I had met him thus one evening on the cliffs while the October sunset still burned in the sky, but over it with amazing rapidity there spread from the west a great blackness of cloud such as I have never seen for denseness. The light was sucked from the sky, the dusk fell in ever thicker layers. He suddenly became conscious of this.

“I must get back as quick as I can,” he said. “It will be dark in a few minutes, and my servant is out. The lamps will not be lit.”

He stepped out with extraordinary briskness for one who shambled and could scarcely lift his feet, and soon broke out into a stumbling run. In the gathering darkness I could see that his face was moist with the dew of some unspoken terror.

“You must come with me,” he panted, “for so we shall get the lights burning the sooner. I cannot do without light.”

I had to exert myself to the full to keep up with him, for terror winged him, and even so I fell behind, so that when I came to the garden gate, he was already half-way up the path to the house.

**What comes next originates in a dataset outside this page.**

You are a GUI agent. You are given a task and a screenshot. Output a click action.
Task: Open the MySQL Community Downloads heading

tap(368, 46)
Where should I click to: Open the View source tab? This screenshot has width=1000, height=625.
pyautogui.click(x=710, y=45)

I saw him enter, leaving the door wide, and found him fumbling with matches. But his hand so trembled that he could not transfer the light to the wick of the lamp . . . “But what’s the hurry about?” I asked.

Suddenly his eyes focused themselves on the open door behind me, and he jumped from his seat beside the table which had once been the altar of God, with a gasp and a scream.

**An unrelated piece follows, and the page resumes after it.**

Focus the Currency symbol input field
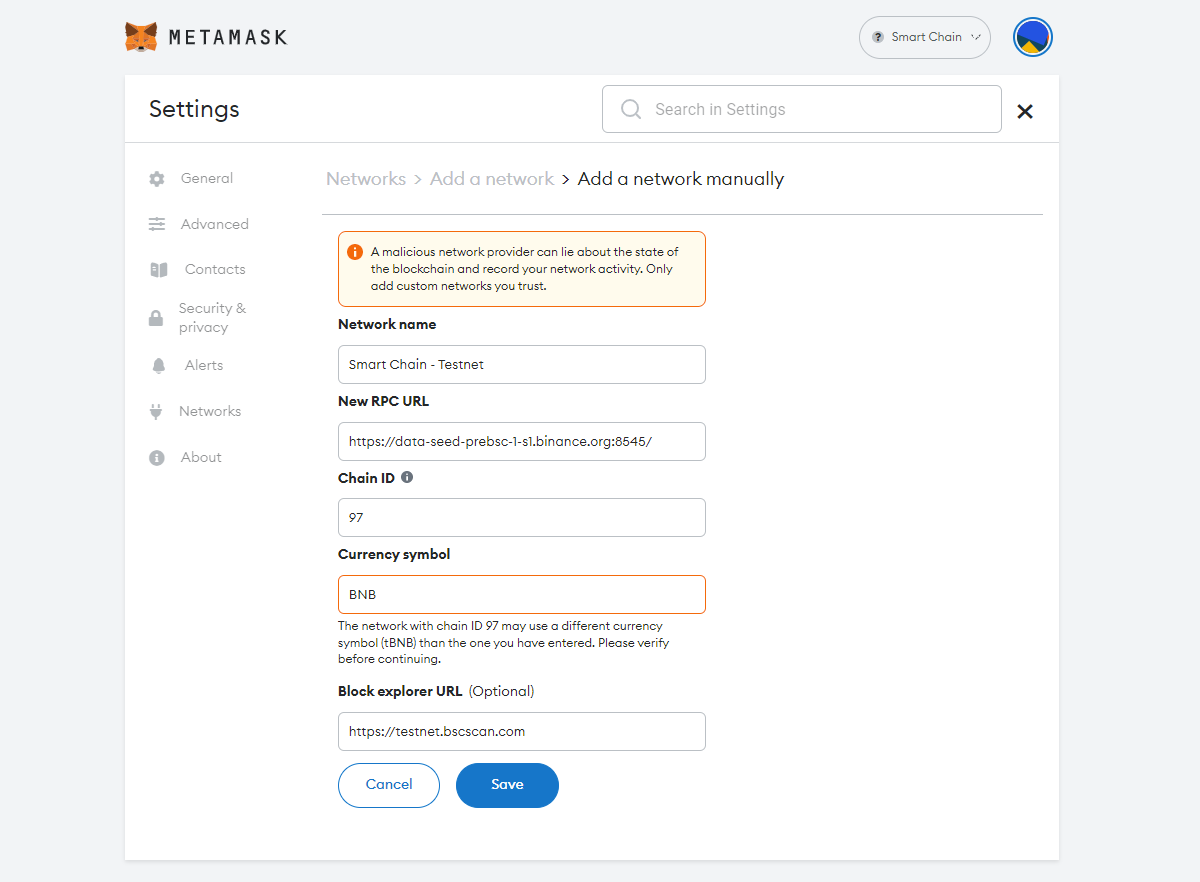Image resolution: width=1200 pixels, height=882 pixels. [521, 594]
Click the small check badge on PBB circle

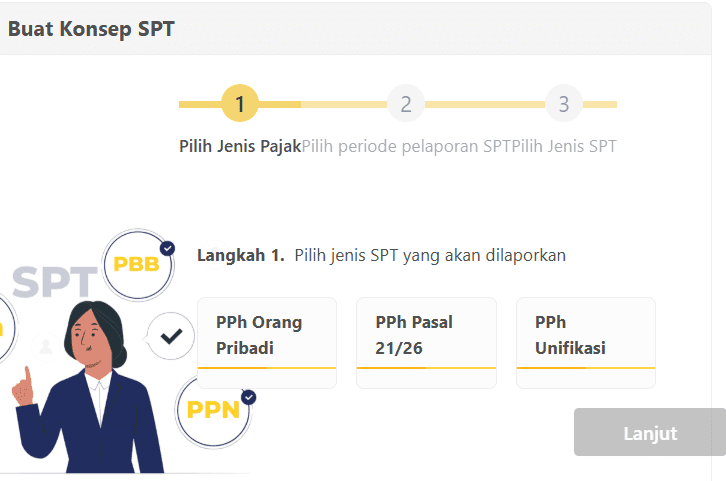click(x=167, y=248)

“No, no!” he cried. “Keep it off! . . . ”

I turned and saw what he had seen. The Thing had entered and now was swiftly sliding across the floor towards him, like some gigantic caterpillar. A stale phosphorescent light came from it, for though the dusk had grown to blackness outside, I could see it quite distinctly in the awful light of its own presence. From it too there came an odour of corruption and decay, as from slime that has long lain below water. It seemed to have no head, but on the front of it was an orifice of puckered skin which opened and shut and slavered at the edges. It was hairless, and slug-like in shape and in texture. As it advanced its fore-part reared itself from the ground, like a snake about to strike, and it fastened on him . . .

At that sight, and with the yells of his agony in my ears, the panic which had struck me relaxed into a hopeless courage, and with palsied, impotent hands I tried to lay hold of the Thing.

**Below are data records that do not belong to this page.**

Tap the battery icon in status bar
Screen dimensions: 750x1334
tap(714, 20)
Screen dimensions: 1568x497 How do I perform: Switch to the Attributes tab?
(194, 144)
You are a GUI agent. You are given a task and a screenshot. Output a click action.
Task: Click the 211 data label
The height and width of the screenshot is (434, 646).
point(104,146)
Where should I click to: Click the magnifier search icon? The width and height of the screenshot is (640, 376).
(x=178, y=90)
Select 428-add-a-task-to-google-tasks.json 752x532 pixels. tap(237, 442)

But I could not: though something material was there, it was impossible to grasp it; my hands sunk in it as in thick mud. It was like wrestling with a nightmare.

I think that but a few seconds elapsed before all was over. The screams of the wretched man sank to moans and mutterings as the Thing fell on him: he panted once or twice and was still. For a moment longer there came gurglings and sucking noises, and then it slid out even as it had entered. I lit the lamp which he had fumbled with, and there on the floor he lay, no more than a rind of skin in loose folds over projecting bones.